● **To do**: Convert the listing below into a Markdown table with the columns Row and Line. Put one non-blank line in each row and number the rows in order.

● **Given information**:
^^^^

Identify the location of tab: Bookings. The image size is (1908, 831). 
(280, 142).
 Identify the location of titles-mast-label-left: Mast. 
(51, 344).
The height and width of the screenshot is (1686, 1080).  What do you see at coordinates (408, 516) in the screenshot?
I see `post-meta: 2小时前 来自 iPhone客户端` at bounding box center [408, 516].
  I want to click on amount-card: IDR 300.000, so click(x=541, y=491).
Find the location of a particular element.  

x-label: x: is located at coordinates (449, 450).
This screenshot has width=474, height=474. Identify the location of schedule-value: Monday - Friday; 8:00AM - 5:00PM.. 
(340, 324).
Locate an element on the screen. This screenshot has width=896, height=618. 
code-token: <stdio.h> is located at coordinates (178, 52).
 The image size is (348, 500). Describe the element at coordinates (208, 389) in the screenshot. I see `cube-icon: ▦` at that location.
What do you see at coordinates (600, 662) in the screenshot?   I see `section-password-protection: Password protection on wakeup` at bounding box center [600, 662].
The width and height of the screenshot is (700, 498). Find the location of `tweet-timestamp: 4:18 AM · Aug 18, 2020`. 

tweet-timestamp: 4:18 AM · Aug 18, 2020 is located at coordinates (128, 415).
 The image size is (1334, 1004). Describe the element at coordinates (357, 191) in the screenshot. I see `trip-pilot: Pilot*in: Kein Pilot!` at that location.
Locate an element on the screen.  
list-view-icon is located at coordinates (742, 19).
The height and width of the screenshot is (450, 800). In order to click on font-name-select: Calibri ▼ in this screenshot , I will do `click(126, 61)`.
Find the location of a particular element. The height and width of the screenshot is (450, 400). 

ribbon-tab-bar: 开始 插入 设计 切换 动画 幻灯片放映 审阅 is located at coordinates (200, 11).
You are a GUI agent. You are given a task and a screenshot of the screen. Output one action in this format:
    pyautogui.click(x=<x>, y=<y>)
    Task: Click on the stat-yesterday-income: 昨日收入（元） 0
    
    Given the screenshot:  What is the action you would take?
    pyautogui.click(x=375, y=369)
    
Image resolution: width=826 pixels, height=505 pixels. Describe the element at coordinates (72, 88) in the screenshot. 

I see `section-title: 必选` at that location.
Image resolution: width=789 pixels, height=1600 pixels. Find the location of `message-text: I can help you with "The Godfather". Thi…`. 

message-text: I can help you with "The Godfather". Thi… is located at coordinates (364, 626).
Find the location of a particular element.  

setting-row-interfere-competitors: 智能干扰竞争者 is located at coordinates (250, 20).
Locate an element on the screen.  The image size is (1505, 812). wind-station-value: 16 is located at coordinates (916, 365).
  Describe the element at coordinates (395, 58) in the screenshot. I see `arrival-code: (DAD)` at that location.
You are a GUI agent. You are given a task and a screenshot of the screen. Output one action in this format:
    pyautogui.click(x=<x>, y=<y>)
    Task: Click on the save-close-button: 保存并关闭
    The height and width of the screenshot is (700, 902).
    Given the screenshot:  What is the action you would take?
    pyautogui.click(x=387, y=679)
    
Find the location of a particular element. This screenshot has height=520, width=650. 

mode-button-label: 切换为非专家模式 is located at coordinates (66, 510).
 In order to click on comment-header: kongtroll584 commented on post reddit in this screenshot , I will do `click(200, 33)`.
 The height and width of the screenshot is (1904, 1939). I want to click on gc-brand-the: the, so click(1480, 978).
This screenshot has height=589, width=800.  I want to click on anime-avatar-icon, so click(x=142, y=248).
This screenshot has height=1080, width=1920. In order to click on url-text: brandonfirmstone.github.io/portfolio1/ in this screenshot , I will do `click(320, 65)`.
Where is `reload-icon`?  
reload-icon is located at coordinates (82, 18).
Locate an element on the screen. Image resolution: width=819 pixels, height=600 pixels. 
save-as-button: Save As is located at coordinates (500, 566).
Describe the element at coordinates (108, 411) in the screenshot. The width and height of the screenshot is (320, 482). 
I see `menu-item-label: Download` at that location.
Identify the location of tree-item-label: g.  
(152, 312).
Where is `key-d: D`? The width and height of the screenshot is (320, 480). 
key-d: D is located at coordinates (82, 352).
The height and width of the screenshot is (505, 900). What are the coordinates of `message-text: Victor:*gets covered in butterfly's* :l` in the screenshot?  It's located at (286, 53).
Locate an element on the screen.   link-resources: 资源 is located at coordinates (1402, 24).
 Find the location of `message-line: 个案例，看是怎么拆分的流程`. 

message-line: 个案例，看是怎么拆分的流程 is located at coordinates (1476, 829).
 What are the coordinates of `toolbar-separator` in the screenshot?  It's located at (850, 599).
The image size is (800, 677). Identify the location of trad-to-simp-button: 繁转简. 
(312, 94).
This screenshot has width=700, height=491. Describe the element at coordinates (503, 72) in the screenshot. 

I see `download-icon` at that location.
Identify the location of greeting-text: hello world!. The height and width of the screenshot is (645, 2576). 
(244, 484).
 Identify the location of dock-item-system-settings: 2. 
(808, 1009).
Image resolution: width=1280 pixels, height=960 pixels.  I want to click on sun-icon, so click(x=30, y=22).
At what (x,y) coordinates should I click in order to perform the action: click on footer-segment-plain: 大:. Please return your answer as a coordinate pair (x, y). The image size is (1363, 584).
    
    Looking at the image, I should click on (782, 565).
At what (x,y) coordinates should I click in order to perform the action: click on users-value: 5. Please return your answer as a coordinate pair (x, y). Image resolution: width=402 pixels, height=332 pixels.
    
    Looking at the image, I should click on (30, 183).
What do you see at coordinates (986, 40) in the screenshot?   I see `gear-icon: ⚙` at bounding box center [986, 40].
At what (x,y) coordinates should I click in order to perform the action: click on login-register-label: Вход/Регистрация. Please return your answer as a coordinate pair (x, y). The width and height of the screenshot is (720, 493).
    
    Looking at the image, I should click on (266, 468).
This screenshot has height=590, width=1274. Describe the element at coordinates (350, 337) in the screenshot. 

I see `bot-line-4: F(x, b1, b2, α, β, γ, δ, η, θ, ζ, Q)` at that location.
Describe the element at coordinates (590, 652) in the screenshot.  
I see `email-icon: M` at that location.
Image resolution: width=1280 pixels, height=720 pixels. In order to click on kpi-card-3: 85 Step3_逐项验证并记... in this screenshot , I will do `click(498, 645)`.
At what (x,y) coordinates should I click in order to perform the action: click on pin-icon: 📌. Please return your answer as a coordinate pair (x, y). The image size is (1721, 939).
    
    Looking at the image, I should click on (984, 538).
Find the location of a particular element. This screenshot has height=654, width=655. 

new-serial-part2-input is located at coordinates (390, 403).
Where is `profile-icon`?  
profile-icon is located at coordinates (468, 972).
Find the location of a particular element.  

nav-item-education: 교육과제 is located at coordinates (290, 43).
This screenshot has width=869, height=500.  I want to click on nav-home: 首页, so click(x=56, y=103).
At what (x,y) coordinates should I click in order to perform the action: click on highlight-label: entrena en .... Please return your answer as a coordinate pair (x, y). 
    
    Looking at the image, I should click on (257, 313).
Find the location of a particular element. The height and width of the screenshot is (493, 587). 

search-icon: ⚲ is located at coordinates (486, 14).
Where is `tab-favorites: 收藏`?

^^^^

● **Written answer**:
| Row | Line |
|---|---|
| 1 | Identify the location of tab: Bookings. The image size is (1908, 831).  |
| 2 | (280, 142). |
| 3 |  Identify the location of titles-mast-label-left: Mast.  |
| 4 | (51, 344). |
| 5 | The height and width of the screenshot is (1686, 1080).  What do you see at coordinates (408, 516) in the screenshot? |
| 6 | I see `post-meta: 2小时前 来自 iPhone客户端` at bounding box center [408, 516]. |
| 7 |   I want to click on amount-card: IDR 300.000, so click(x=541, y=491). |
| 8 | Find the location of a particular element.   |
| 9 | x-label: x: is located at coordinates (449, 450). |
| 10 | This screenshot has width=474, height=474. Identify the location of schedule-value: Monday - Friday; 8:00AM - 5:00PM..  |
| 11 | (340, 324). |
| 12 | Locate an element on the screen. This screenshot has width=896, height=618.  |
| 13 | code-token: <stdio.h> is located at coordinates (178, 52). |
| 14 |  The image size is (348, 500). Describe the element at coordinates (208, 389) in the screenshot. I see `cube-icon: ▦` at that location. |
| 15 | What do you see at coordinates (600, 662) in the screenshot?   I see `section-password-protection: Password protection on wakeup` at bounding box center [600, 662]. |
| 16 | The width and height of the screenshot is (700, 498). Find the location of `tweet-timestamp: 4:18 AM · Aug 18, 2020`.  |
| 17 | tweet-timestamp: 4:18 AM · Aug 18, 2020 is located at coordinates (128, 415). |
| 18 |  The image size is (1334, 1004). Describe the element at coordinates (357, 191) in the screenshot. I see `trip-pilot: Pilot*in: Kein Pilot!` at that location. |
| 19 | Locate an element on the screen.   |
| 20 | list-view-icon is located at coordinates (742, 19). |
| 21 | The height and width of the screenshot is (450, 800). In order to click on font-name-select: Calibri ▼ in this screenshot , I will do `click(126, 61)`. |
| 22 | Find the location of a particular element. The height and width of the screenshot is (450, 400).  |
| 23 | ribbon-tab-bar: 开始 插入 设计 切换 动画 幻灯片放映 审阅 is located at coordinates (200, 11). |
| 24 | You are a GUI agent. You are given a task and a screenshot of the screen. Output one action in this format: |
| 25 |     pyautogui.click(x=<x>, y=<y>) |
| 26 |     Task: Click on the stat-yesterday-income: 昨日收入（元） 0 |
| 27 |     Given the screenshot:  What is the action you would take? |
| 28 |     pyautogui.click(x=375, y=369) |
| 29 | Image resolution: width=826 pixels, height=505 pixels. Describe the element at coordinates (72, 88) in the screenshot.  |
| 30 | I see `section-title: 必选` at that location. |
| 31 | Image resolution: width=789 pixels, height=1600 pixels. Find the location of `message-text: I can help you with "The Godfather". Thi…`.  |
| 32 | message-text: I can help you with "The Godfather". Thi… is located at coordinates (364, 626). |
| 33 | Find the location of a particular element.   |
| 34 | setting-row-interfere-competitors: 智能干扰竞争者 is located at coordinates (250, 20). |
| 35 | Locate an element on the screen.  The image size is (1505, 812). wind-station-value: 16 is located at coordinates (916, 365). |
| 36 |   Describe the element at coordinates (395, 58) in the screenshot. I see `arrival-code: (DAD)` at that location. |
| 37 | You are a GUI agent. You are given a task and a screenshot of the screen. Output one action in this format: |
| 38 |     pyautogui.click(x=<x>, y=<y>) |
| 39 |     Task: Click on the save-close-button: 保存并关闭 |
| 40 |     The height and width of the screenshot is (700, 902). |
| 41 |     Given the screenshot:  What is the action you would take? |
| 42 |     pyautogui.click(x=387, y=679) |
| 43 | Find the location of a particular element. This screenshot has height=520, width=650.  |
| 44 | mode-button-label: 切换为非专家模式 is located at coordinates (66, 510). |
| 45 |  In order to click on comment-header: kongtroll584 commented on post reddit in this screenshot , I will do `click(200, 33)`. |
| 46 |  The height and width of the screenshot is (1904, 1939). I want to click on gc-brand-the: the, so click(1480, 978). |
| 47 | This screenshot has height=589, width=800.  I want to click on anime-avatar-icon, so click(x=142, y=248). |
| 48 | This screenshot has height=1080, width=1920. In order to click on url-text: brandonfirmstone.github.io/portfolio1/ in this screenshot , I will do `click(320, 65)`. |
| 49 | Where is `reload-icon`?   |
| 50 | reload-icon is located at coordinates (82, 18). |
| 51 | Locate an element on the screen. Image resolution: width=819 pixels, height=600 pixels.  |
| 52 | save-as-button: Save As is located at coordinates (500, 566). |
| 53 | Describe the element at coordinates (108, 411) in the screenshot. The width and height of the screenshot is (320, 482).  |
| 54 | I see `menu-item-label: Download` at that location. |
| 55 | Identify the location of tree-item-label: g.   |
| 56 | (152, 312). |
| 57 | Where is `key-d: D`? The width and height of the screenshot is (320, 480).  |
| 58 | key-d: D is located at coordinates (82, 352). |
| 59 | The height and width of the screenshot is (505, 900). What are the coordinates of `message-text: Victor:*gets covered in butterfly's* :l` in the screenshot?  It's located at (286, 53). |
| 60 | Locate an element on the screen.   link-resources: 资源 is located at coordinates (1402, 24). |
| 61 |  Find the location of `message-line: 个案例，看是怎么拆分的流程`.  |
| 62 | message-line: 个案例，看是怎么拆分的流程 is located at coordinates (1476, 829). |
| 63 |  What are the coordinates of `toolbar-separator` in the screenshot?  It's located at (850, 599). |
| 64 | The image size is (800, 677). Identify the location of trad-to-simp-button: 繁转简.  |
| 65 | (312, 94). |
| 66 | This screenshot has width=700, height=491. Describe the element at coordinates (503, 72) in the screenshot.  |
| 67 | I see `download-icon` at that location. |
| 68 | Identify the location of greeting-text: hello world!. The height and width of the screenshot is (645, 2576).  |
| 69 | (244, 484). |
| 70 |  Identify the location of dock-item-system-settings: 2.  |
| 71 | (808, 1009). |
| 72 | Image resolution: width=1280 pixels, height=960 pixels.  I want to click on sun-icon, so click(x=30, y=22). |
| 73 | At what (x,y) coordinates should I click in order to perform the action: click on footer-segment-plain: 大:. Please return your answer as a coordinate pair (x, y). The image size is (1363, 584). |
| 74 |     Looking at the image, I should click on (782, 565). |
| 75 | At what (x,y) coordinates should I click in order to perform the action: click on users-value: 5. Please return your answer as a coordinate pair (x, y). Image resolution: width=402 pixels, height=332 pixels. |
| 76 |     Looking at the image, I should click on (30, 183). |
| 77 | What do you see at coordinates (986, 40) in the screenshot?   I see `gear-icon: ⚙` at bounding box center [986, 40]. |
| 78 | At what (x,y) coordinates should I click in order to perform the action: click on login-register-label: Вход/Регистрация. Please return your answer as a coordinate pair (x, y). The width and height of the screenshot is (720, 493). |
| 79 |     Looking at the image, I should click on (266, 468). |
| 80 | This screenshot has height=590, width=1274. Describe the element at coordinates (350, 337) in the screenshot.  |
| 81 | I see `bot-line-4: F(x, b1, b2, α, β, γ, δ, η, θ, ζ, Q)` at that location. |
| 82 | Describe the element at coordinates (590, 652) in the screenshot.   |
| 83 | I see `email-icon: M` at that location. |
| 84 | Image resolution: width=1280 pixels, height=720 pixels. In order to click on kpi-card-3: 85 Step3_逐项验证并记... in this screenshot , I will do `click(498, 645)`. |
| 85 | At what (x,y) coordinates should I click in order to perform the action: click on pin-icon: 📌. Please return your answer as a coordinate pair (x, y). The image size is (1721, 939). |
| 86 |     Looking at the image, I should click on (984, 538). |
| 87 | Find the location of a particular element. This screenshot has height=654, width=655.  |
| 88 | new-serial-part2-input is located at coordinates (390, 403). |
| 89 | Where is `profile-icon`?   |
| 90 | profile-icon is located at coordinates (468, 972). |
| 91 | Find the location of a particular element.   |
| 92 | nav-item-education: 교육과제 is located at coordinates (290, 43). |
| 93 | This screenshot has width=869, height=500.  I want to click on nav-home: 首页, so click(x=56, y=103). |
| 94 | At what (x,y) coordinates should I click in order to perform the action: click on highlight-label: entrena en .... Please return your answer as a coordinate pair (x, y).  |
| 95 |     Looking at the image, I should click on (257, 313). |
| 96 | Find the location of a particular element. The height and width of the screenshot is (493, 587).  |
| 97 | search-icon: ⚲ is located at coordinates (486, 14). |
| 98 | Where is `tab-favorites: 收藏`? |